Not only did Sodexo have the foresight to bring Chef Dennis to Dillard, the company has also invested heavily in researching and developing a greater catalog of plant-based options for students across the country. The company’s commitment to health and wellness has even influenced the team responsible for rolling out the initiatives. The dining staff at Dillard made annual commitments to be healthier versions of themselves and even hosted a YOGA event during finals. “I have always challenged myself to lead by example, and in this case that meant eating healthier and making exercise a part of my daily regimen,” says General Manager, Yolanda Brent (Dillard University Alumni ’03). “Since Chef Dennis has joined our team, I have lost 30 lbs. Having a stellar campus dietitian, passionate chef, and Sodexo's mindful program helps me cultivate a culture of healthy living on our campus.”
Chef Dennis is anxious to continue improving the dining experience at Dillard University. Based on student reaction, however, he’s already done more than most ever anticipated.
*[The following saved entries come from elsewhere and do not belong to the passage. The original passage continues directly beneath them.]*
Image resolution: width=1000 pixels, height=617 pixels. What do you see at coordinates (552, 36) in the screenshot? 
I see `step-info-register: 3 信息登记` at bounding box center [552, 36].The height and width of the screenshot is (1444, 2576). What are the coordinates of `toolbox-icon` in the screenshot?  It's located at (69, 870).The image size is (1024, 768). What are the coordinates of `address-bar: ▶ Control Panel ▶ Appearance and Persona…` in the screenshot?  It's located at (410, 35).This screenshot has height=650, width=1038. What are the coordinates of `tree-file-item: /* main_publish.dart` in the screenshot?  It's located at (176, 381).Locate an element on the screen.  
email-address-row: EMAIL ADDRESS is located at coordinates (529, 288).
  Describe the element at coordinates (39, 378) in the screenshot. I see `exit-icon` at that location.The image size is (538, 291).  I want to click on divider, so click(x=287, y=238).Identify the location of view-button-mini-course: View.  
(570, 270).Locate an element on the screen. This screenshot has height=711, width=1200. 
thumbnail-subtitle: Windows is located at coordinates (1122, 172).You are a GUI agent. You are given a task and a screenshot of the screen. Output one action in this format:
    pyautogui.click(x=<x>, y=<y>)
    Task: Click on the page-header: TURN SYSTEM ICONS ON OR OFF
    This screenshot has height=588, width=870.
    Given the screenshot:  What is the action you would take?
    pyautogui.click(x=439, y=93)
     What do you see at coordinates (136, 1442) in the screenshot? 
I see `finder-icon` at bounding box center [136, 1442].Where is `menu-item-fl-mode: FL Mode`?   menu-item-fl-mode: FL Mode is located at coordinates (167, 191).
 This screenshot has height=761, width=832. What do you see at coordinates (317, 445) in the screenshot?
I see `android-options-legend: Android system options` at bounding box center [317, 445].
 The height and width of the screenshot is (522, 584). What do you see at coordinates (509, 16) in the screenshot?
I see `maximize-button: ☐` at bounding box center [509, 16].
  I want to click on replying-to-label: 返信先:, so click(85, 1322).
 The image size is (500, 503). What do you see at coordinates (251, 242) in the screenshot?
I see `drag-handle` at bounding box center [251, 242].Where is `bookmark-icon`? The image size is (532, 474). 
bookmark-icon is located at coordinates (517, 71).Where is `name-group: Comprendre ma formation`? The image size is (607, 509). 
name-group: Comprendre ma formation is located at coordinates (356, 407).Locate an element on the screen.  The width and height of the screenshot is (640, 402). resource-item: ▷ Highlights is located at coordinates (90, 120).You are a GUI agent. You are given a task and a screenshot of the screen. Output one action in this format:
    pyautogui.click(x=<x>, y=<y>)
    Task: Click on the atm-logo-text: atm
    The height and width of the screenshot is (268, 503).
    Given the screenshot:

Chef Dennis rates his performance strictly on what the students say. He vividly remembers his proudest moment when a Dillard senior said, “This is my senior year, and I will definitely miss this food!” Hearing such words gets Chef Dennis fired up to cook—plants, that is.
What is good food? The word “good” may refer to the quality of ingredients or the skill to which they’re prepared. For Chef Dennis, however, the word good must include the impact food has on the body. His passion for cooking “good food” has opened doors for him to prepare food for several U.S. Presidents and even Oprah Winfrey, but nothing compares to the challenge of helping young coeds put down the pizza and pick up some kale. Even so, Chef Dennis is having tremendous success and the students at Dillard University are fully embracing the changes he’s brought to the campus. The students at Dillard have come to trust Chef Dennis with what goes in their bodies because he constantly shows that he cares. Dillard University’s dining hall is no longer simply a social hub. Chef Dennis is helping to transform it to a plant-based laboratory of goodness.